Dataset excerpts:
########

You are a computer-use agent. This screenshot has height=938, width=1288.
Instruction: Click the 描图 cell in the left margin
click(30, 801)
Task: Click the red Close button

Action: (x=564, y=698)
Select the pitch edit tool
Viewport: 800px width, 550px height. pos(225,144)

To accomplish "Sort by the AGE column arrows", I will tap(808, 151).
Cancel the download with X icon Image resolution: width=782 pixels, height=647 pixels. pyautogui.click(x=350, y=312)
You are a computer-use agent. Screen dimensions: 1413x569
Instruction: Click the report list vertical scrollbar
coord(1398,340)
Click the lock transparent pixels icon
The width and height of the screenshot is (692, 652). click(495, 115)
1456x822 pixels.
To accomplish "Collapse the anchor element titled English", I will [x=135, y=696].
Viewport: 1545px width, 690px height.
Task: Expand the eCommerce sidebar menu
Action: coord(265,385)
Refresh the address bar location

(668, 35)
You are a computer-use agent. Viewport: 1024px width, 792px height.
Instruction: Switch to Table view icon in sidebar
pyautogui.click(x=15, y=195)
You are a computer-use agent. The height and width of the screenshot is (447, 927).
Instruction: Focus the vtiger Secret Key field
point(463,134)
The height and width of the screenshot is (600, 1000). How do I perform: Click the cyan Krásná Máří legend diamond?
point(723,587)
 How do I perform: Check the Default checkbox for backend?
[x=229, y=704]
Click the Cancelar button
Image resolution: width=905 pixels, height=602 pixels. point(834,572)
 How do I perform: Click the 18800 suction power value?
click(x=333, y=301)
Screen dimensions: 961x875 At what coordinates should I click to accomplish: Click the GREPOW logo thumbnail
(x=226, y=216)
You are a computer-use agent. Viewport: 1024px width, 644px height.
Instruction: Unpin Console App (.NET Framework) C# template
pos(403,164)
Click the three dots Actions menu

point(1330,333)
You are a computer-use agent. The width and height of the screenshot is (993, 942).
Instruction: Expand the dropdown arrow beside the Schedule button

########

# What this task involves
Your response must contain all of the records, copied exactly.

# Reply to the task
You are a computer-use agent. This screenshot has height=938, width=1288.
Instruction: Click the 描图 cell in the left margin
click(30, 801)
Task: Click the red Close button

Action: (x=564, y=698)
Select the pitch edit tool
Viewport: 800px width, 550px height. pos(225,144)

To accomplish "Sort by the AGE column arrows", I will tap(808, 151).
Cancel the download with X icon Image resolution: width=782 pixels, height=647 pixels. pyautogui.click(x=350, y=312)
You are a computer-use agent. Screen dimensions: 1413x569
Instruction: Click the report list vertical scrollbar
coord(1398,340)
Click the lock transparent pixels icon
The width and height of the screenshot is (692, 652). click(495, 115)
1456x822 pixels.
To accomplish "Collapse the anchor element titled English", I will [x=135, y=696].
Viewport: 1545px width, 690px height.
Task: Expand the eCommerce sidebar menu
Action: coord(265,385)
Refresh the address bar location

(668, 35)
You are a computer-use agent. Viewport: 1024px width, 792px height.
Instruction: Switch to Table view icon in sidebar
pyautogui.click(x=15, y=195)
You are a computer-use agent. The height and width of the screenshot is (447, 927).
Instruction: Focus the vtiger Secret Key field
point(463,134)
The height and width of the screenshot is (600, 1000). How do I perform: Click the cyan Krásná Máří legend diamond?
point(723,587)
 How do I perform: Check the Default checkbox for backend?
[x=229, y=704]
Click the Cancelar button
Image resolution: width=905 pixels, height=602 pixels. point(834,572)
 How do I perform: Click the 18800 suction power value?
click(x=333, y=301)
Screen dimensions: 961x875 At what coordinates should I click to accomplish: Click the GREPOW logo thumbnail
(x=226, y=216)
You are a computer-use agent. Viewport: 1024px width, 644px height.
Instruction: Unpin Console App (.NET Framework) C# template
pos(403,164)
Click the three dots Actions menu

point(1330,333)
You are a computer-use agent. The width and height of the screenshot is (993, 942).
Instruction: Expand the dropdown arrow beside the Schedule button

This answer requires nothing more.